Download or read book Knots, Braids and Möbius Strips written by Jack Avrin and published by World Scientific Publishing Company Incorporated. This book was released on 2015 with total page 332 pages. Available in PDF, EPUB and Kindle. Book excerpt: Elementary particles in this book exist as Solitons in-and-of the fabric of spacetime itself. As such they are characterized by their geometry, that is their topology and configuration which lead directly to their physical attributes and behavior as well as to a simplification and reduction of assumptions and the importation of parameter values. The emphasis of the book is thus on that geometry, the algebraic geometry associated with taxonomical issues and the differential geometry that determines the physics as well as on simplifying the results.
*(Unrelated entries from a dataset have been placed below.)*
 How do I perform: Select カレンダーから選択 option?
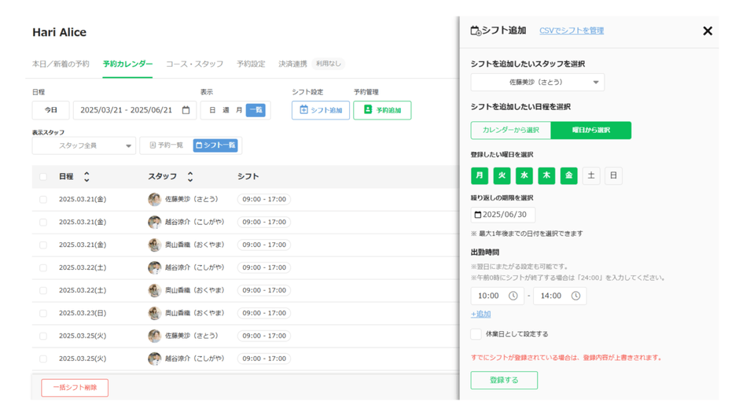click(x=511, y=131)
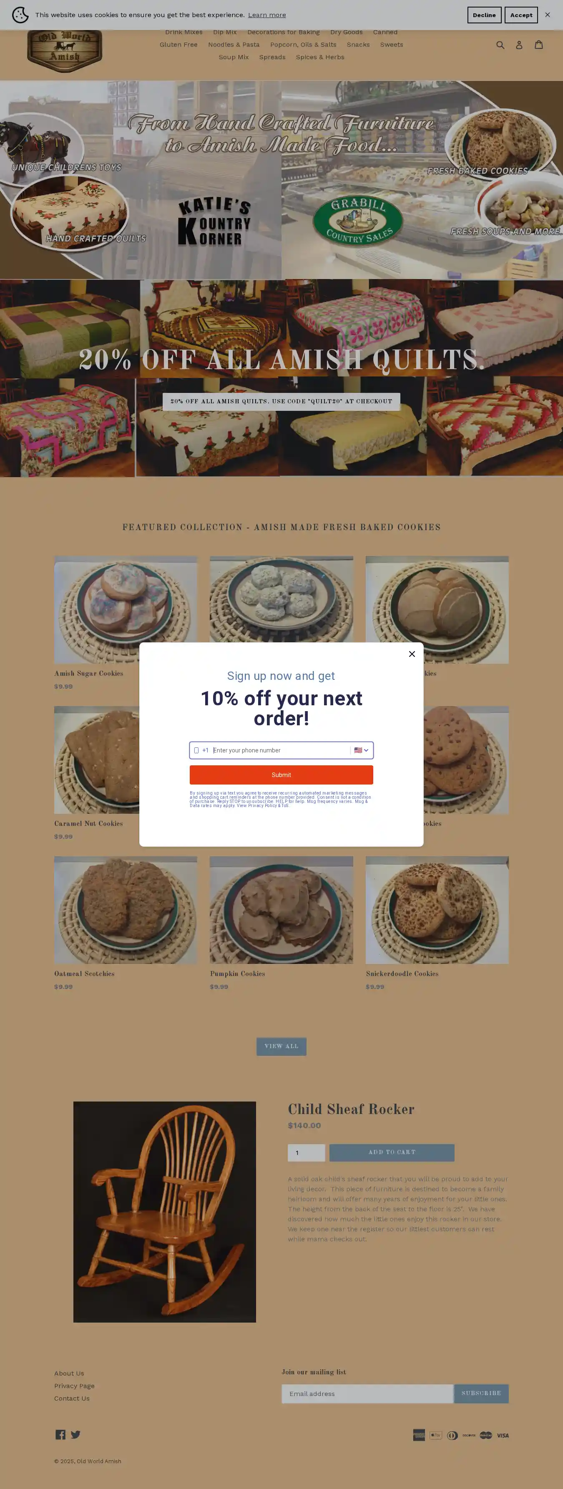Image resolution: width=563 pixels, height=1489 pixels.
Task: Accept the website cookies
Action: pyautogui.click(x=521, y=15)
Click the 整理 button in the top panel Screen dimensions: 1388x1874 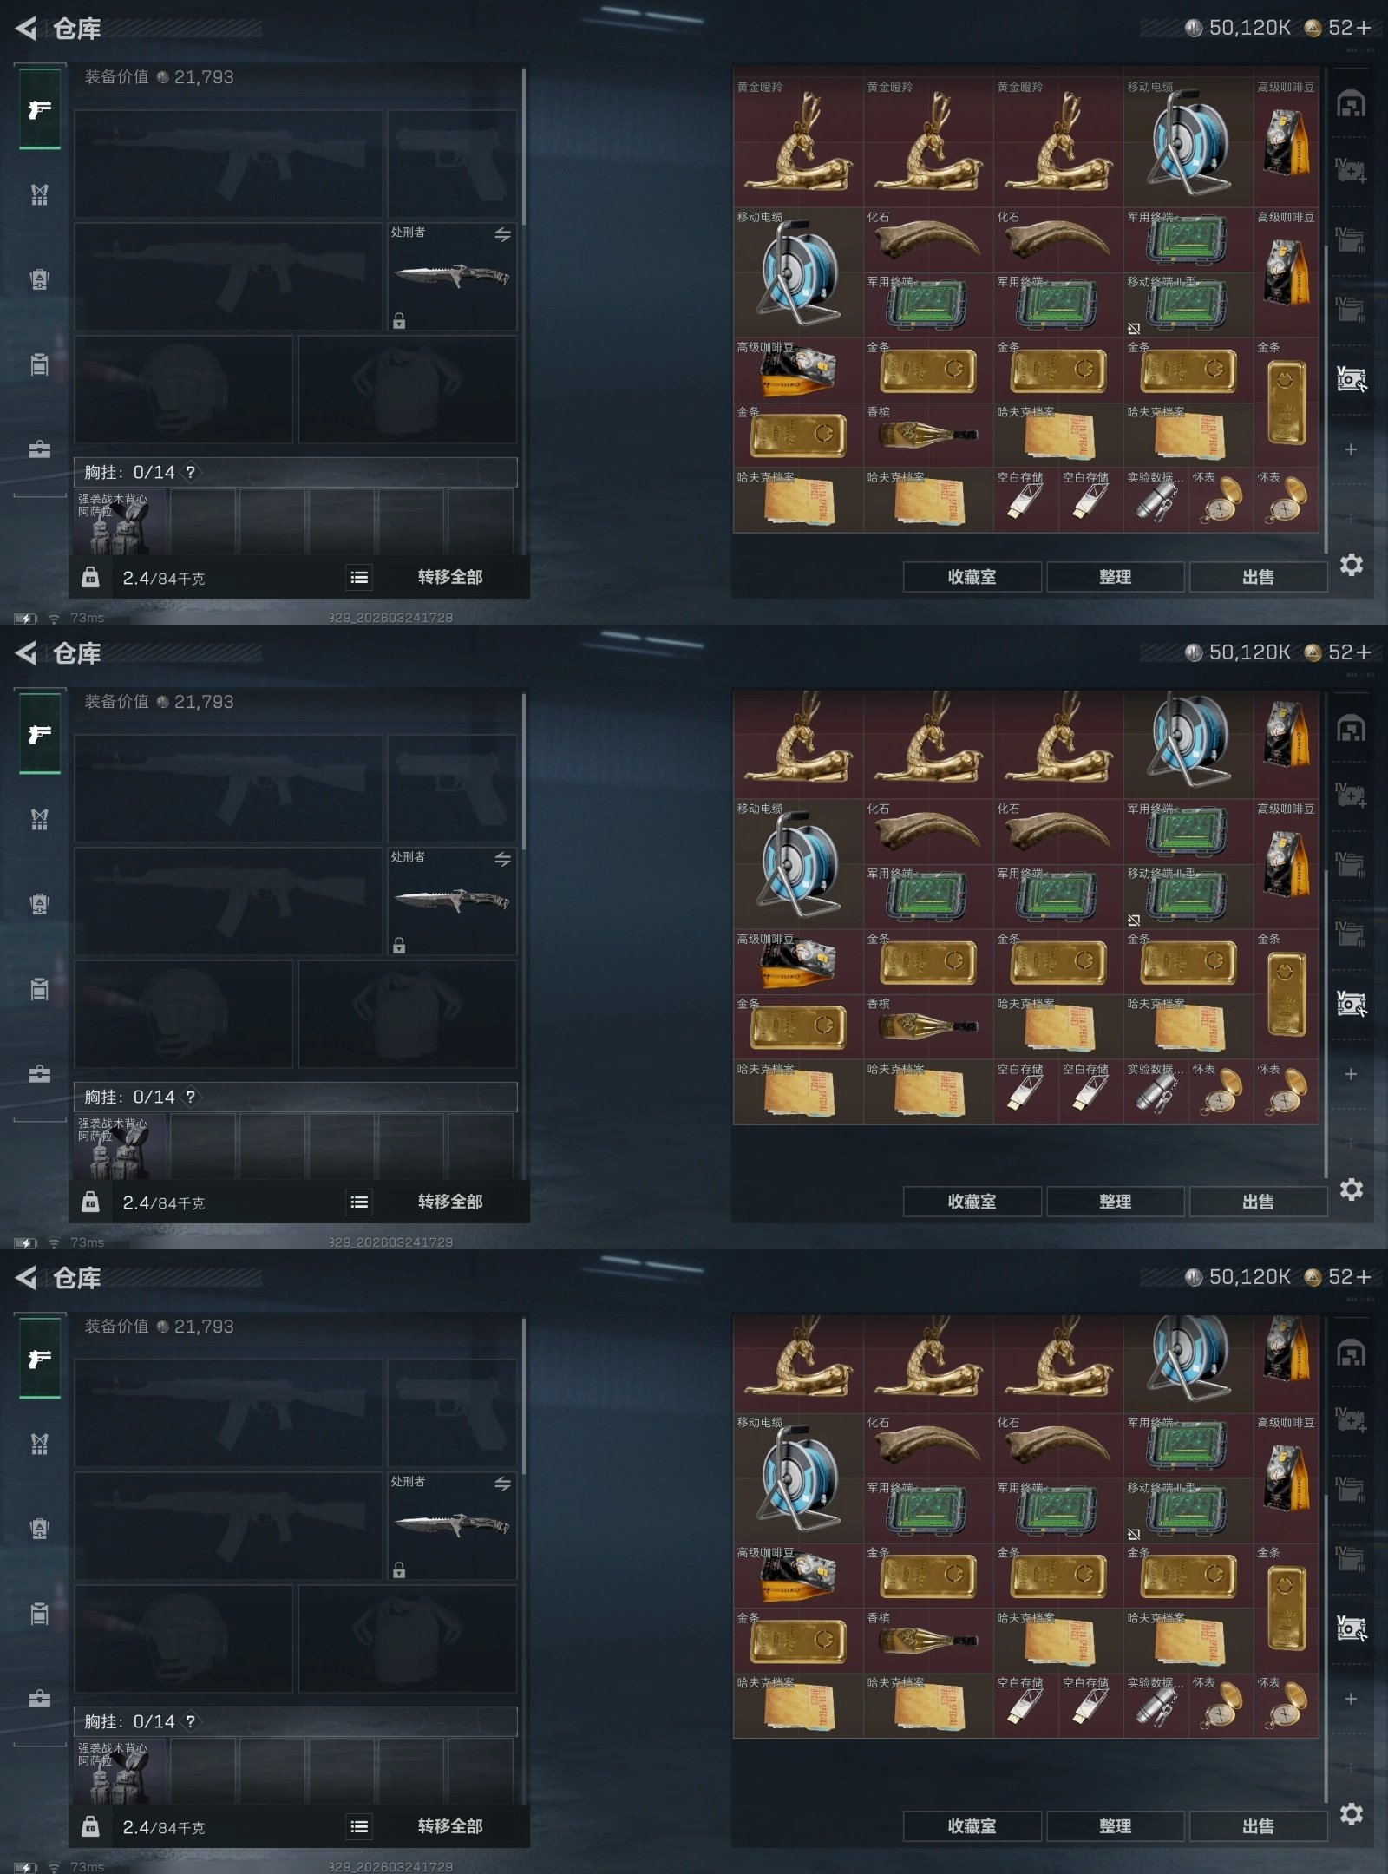point(1115,577)
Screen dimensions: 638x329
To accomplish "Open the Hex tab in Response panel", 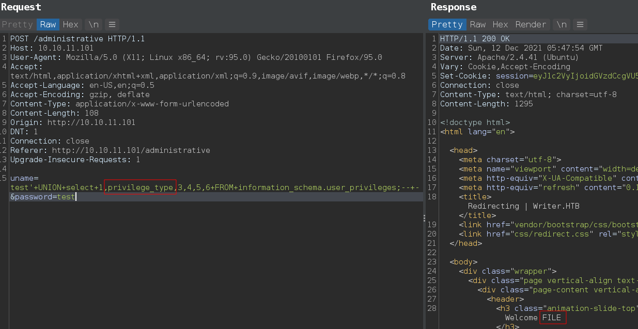I will (x=500, y=24).
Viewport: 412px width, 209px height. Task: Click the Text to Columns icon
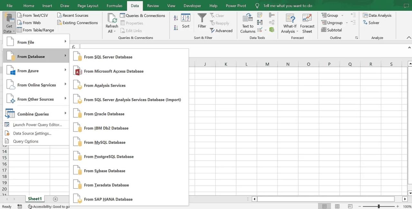pos(248,18)
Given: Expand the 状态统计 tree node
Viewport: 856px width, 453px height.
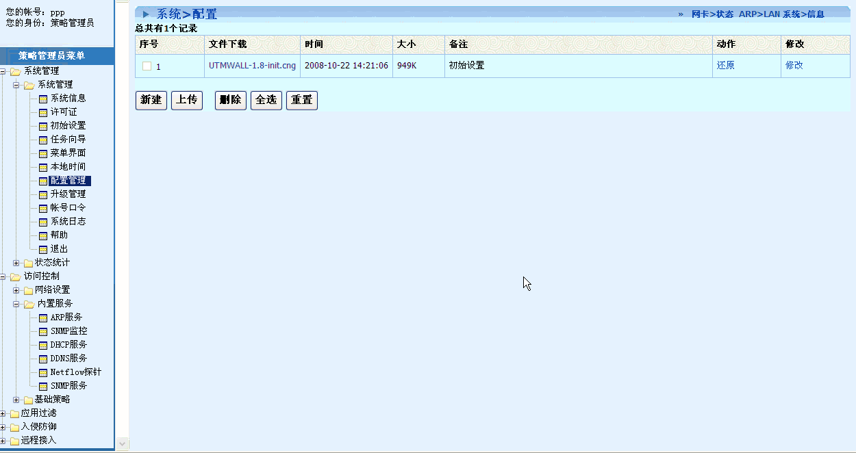Looking at the screenshot, I should click(x=16, y=263).
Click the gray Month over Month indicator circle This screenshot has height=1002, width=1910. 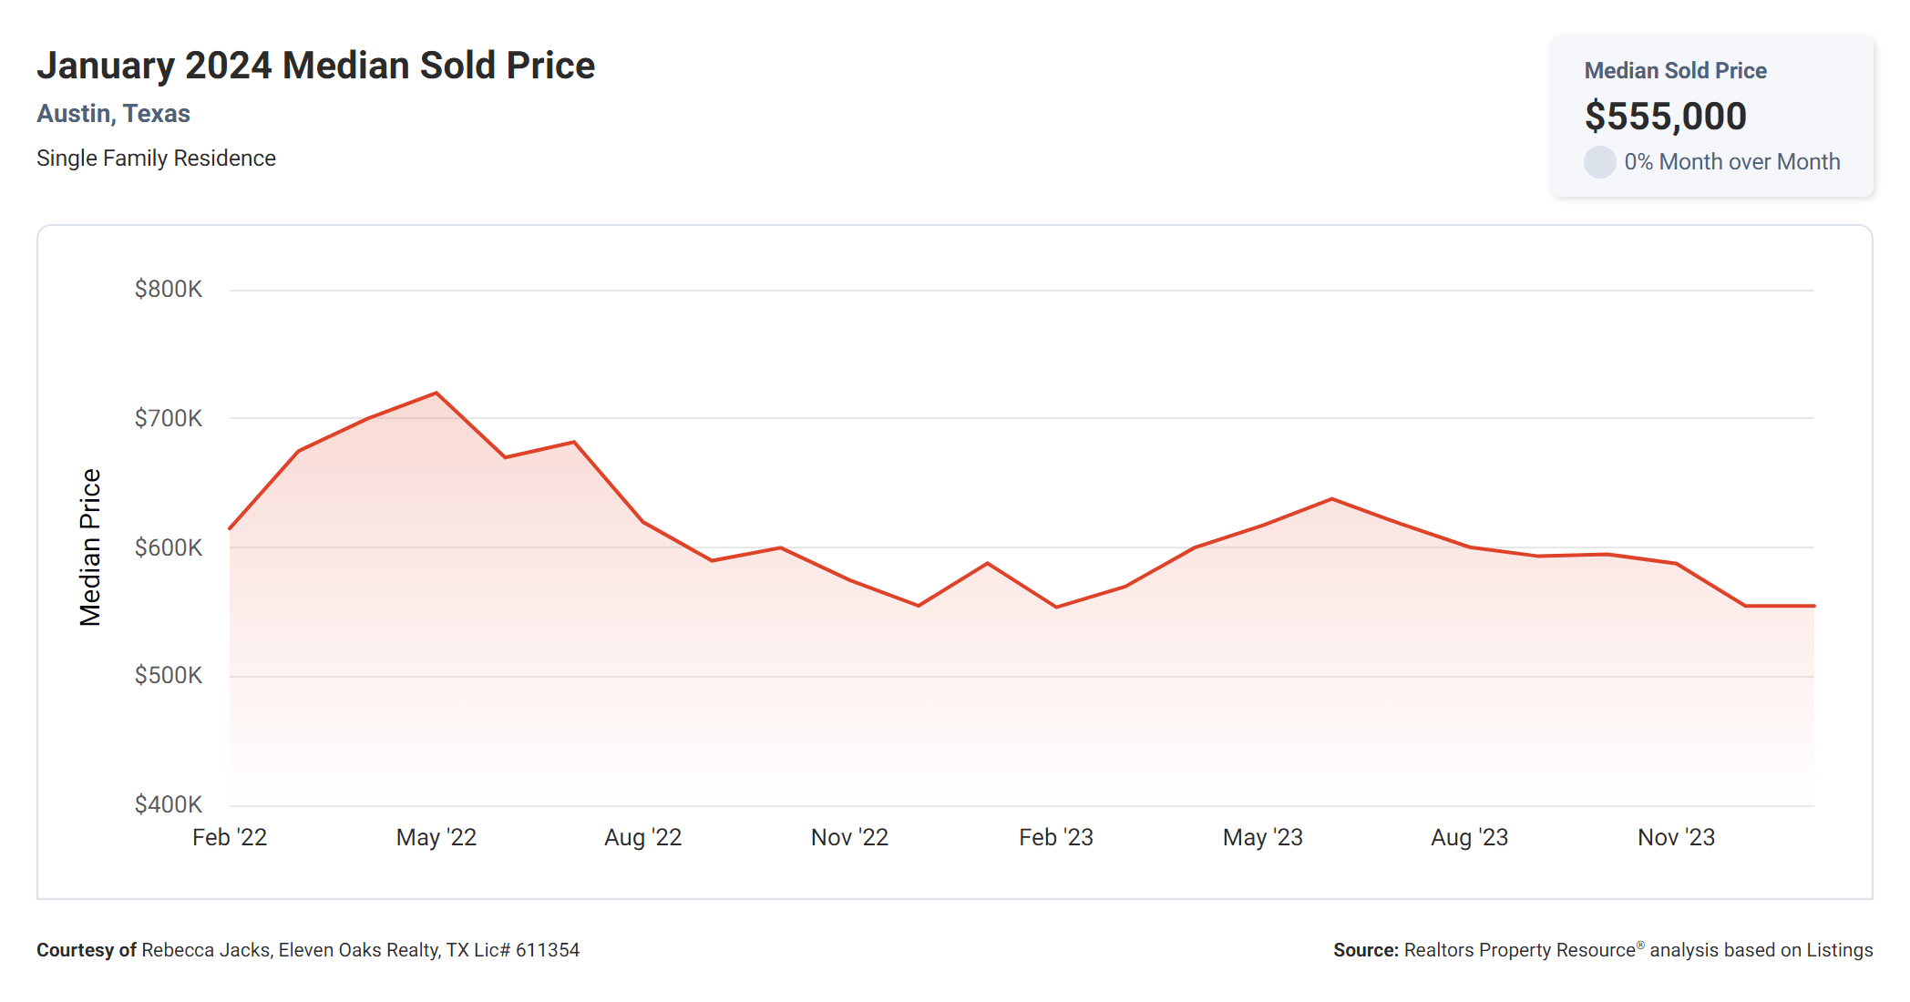[1599, 162]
In itself, however, the process of assembling and developing what eventually went into the book has been a singularly rewarding journey. Along the way some fascinating insights and connections to known physical attributes and theories emerge, some predictable but others unbidden and even unanticipated. The book is intended to summarize that journey in a way that, readers with a range of backgrounds will find interesting and provocative. Connections to other physical theories and subjects are also discussed. A most gratifying development is the emergence of a unifying principle underlying the epistemological structure of not only the elementary particles but of such diverse fields as Radar, Quantum mechanics, Biology, Cosmology and the Philosophy of science.